China’s central government has announced that the Lunar New Year’s Eve will be dropped from the public holiday list, and naturally, the general public isn’t please.
A poll conducted on Sina shows that 90 percent of the 50,000 participants asked were against the government’s decision not to grant a public holiday on the date (January 30 of next year), according to SCMP, because it refuses to honor a custom lasting thousands of years.
“If there is no holiday on Lunar New Year’s Eve, how can I return home to be reunited with my parents? This is a serious violation against filial piety,” one user commented in the Sina poll.
“China has many migrant workers. Their needs have been totally forgotten by the government,” an internet user in Shanghai posted. “Lunar New Year’s Eve is a day for family reunions. Now the government wants everyone who is away from home to have the year’s most important dinner on the road,” another user wrote.
The Global Times listed views of people and publications like Xinhua in agreement with the arrangement, saying that it “preserves the seven-day holiday” and “avoids making later adjustments for short holidays”, insisting that many work places will still give its employees a half day.

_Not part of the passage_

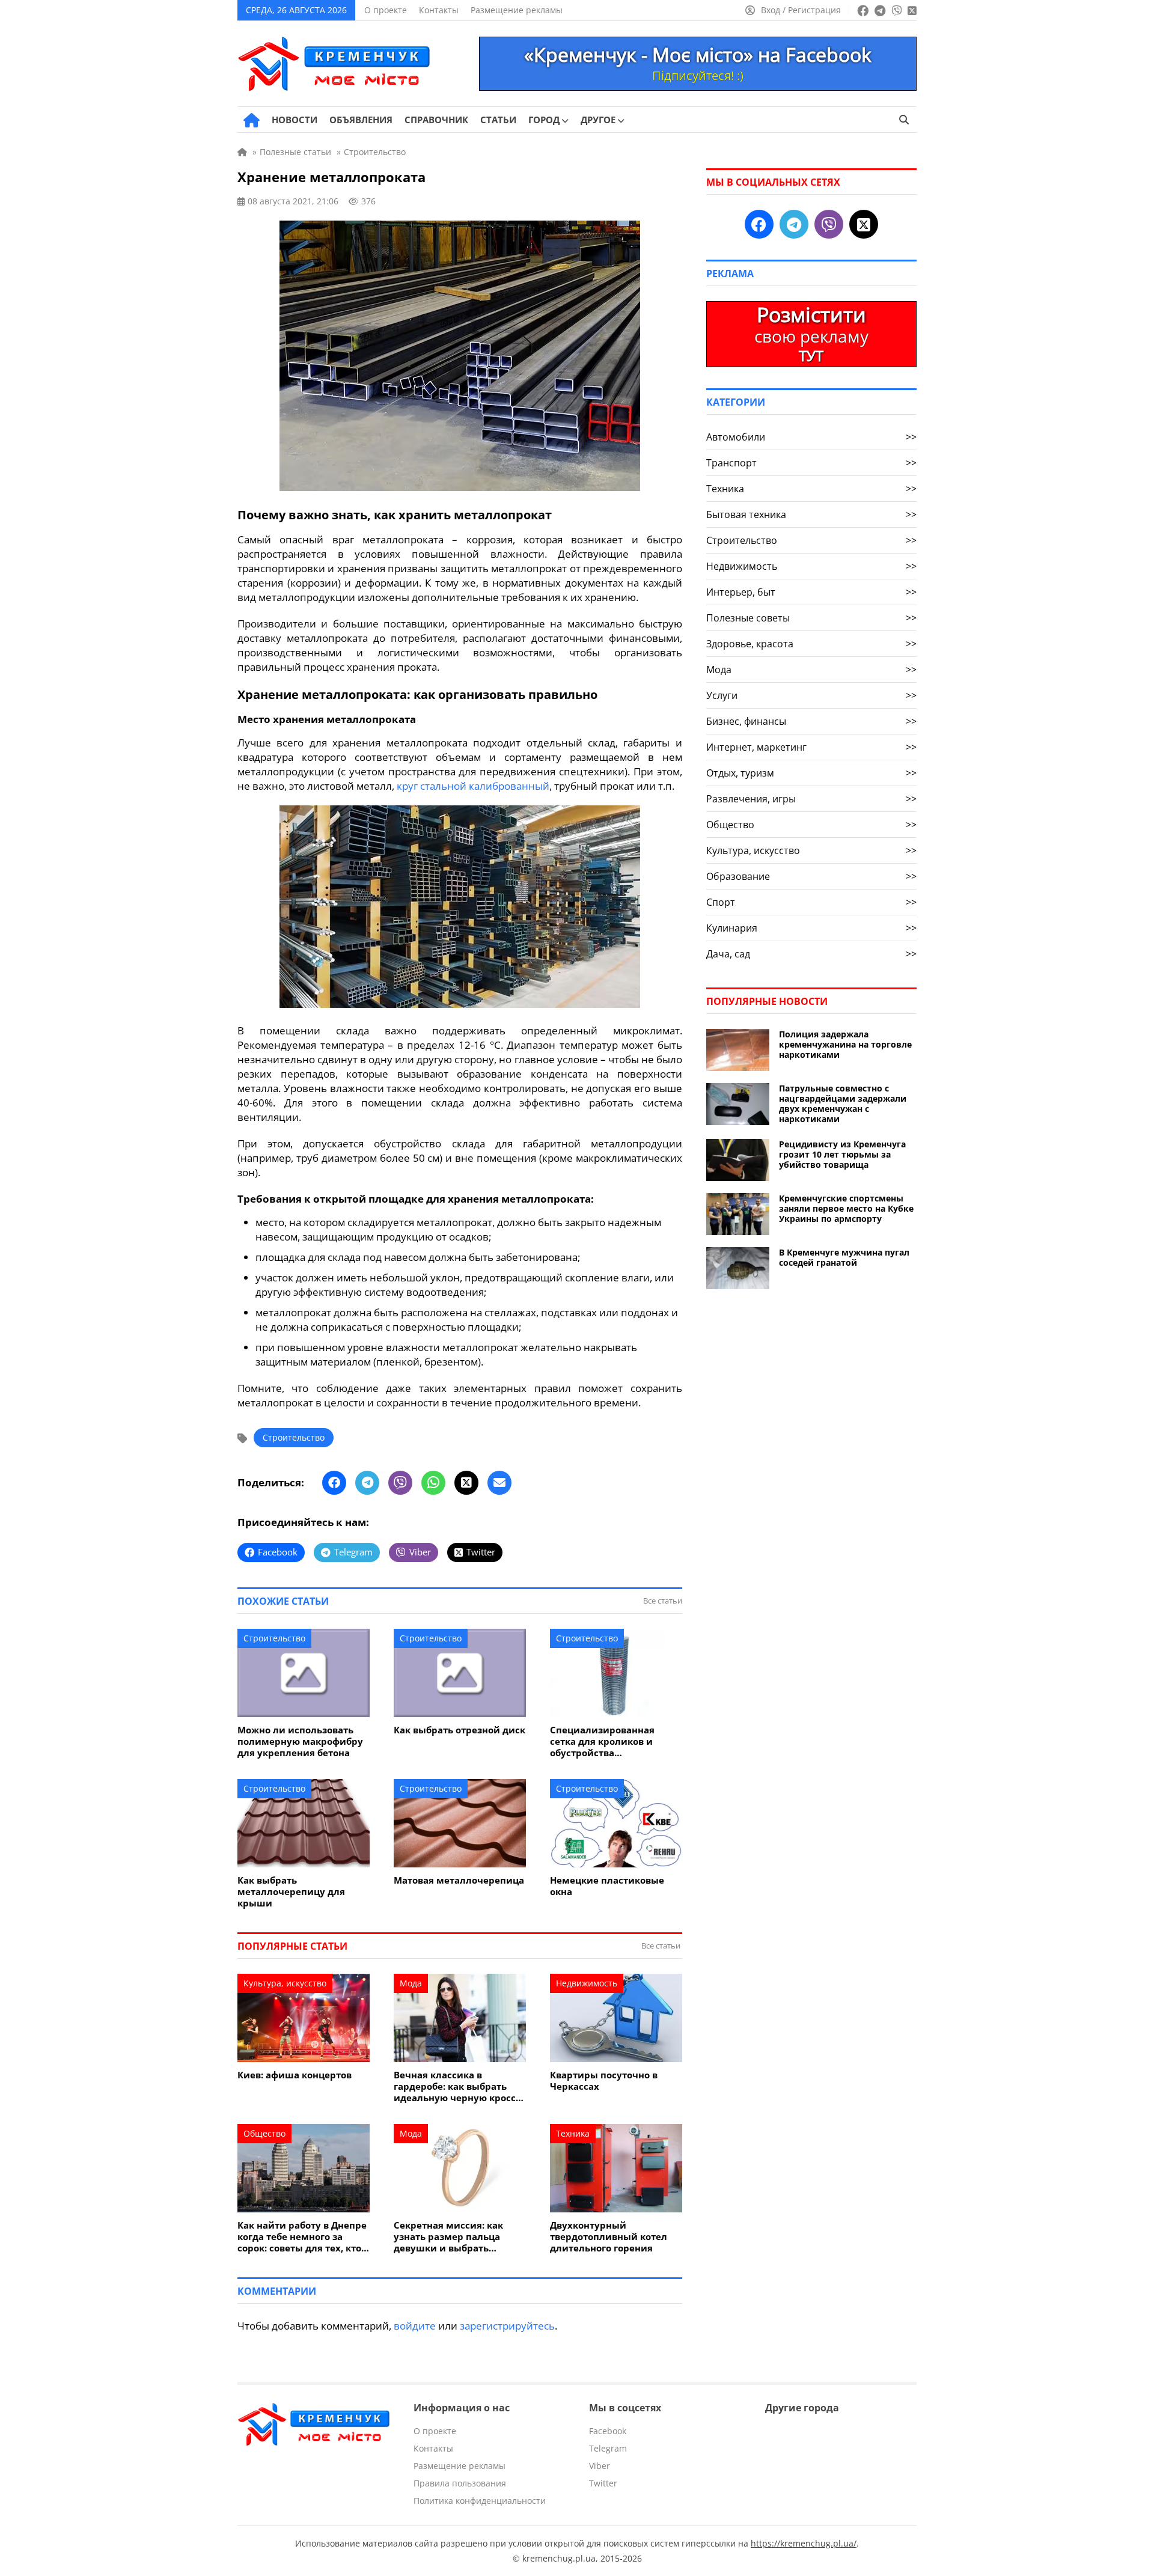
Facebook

Many netizens, however, still believe that the government hasn’t taken the needs of its people into consideration and that the decision goes against its constant push for people to embrace and pass on traditional Chinese culture. “Our officials hold foreign passports and have Easter and Christmas. Who cares about a Chinese festival?” one user said.
Last year, China’s railways saw a total of 240 million trips taken over the New Year holiday, 42.5 million trips by ship and 38.07 million journeys by plane, according to authorities.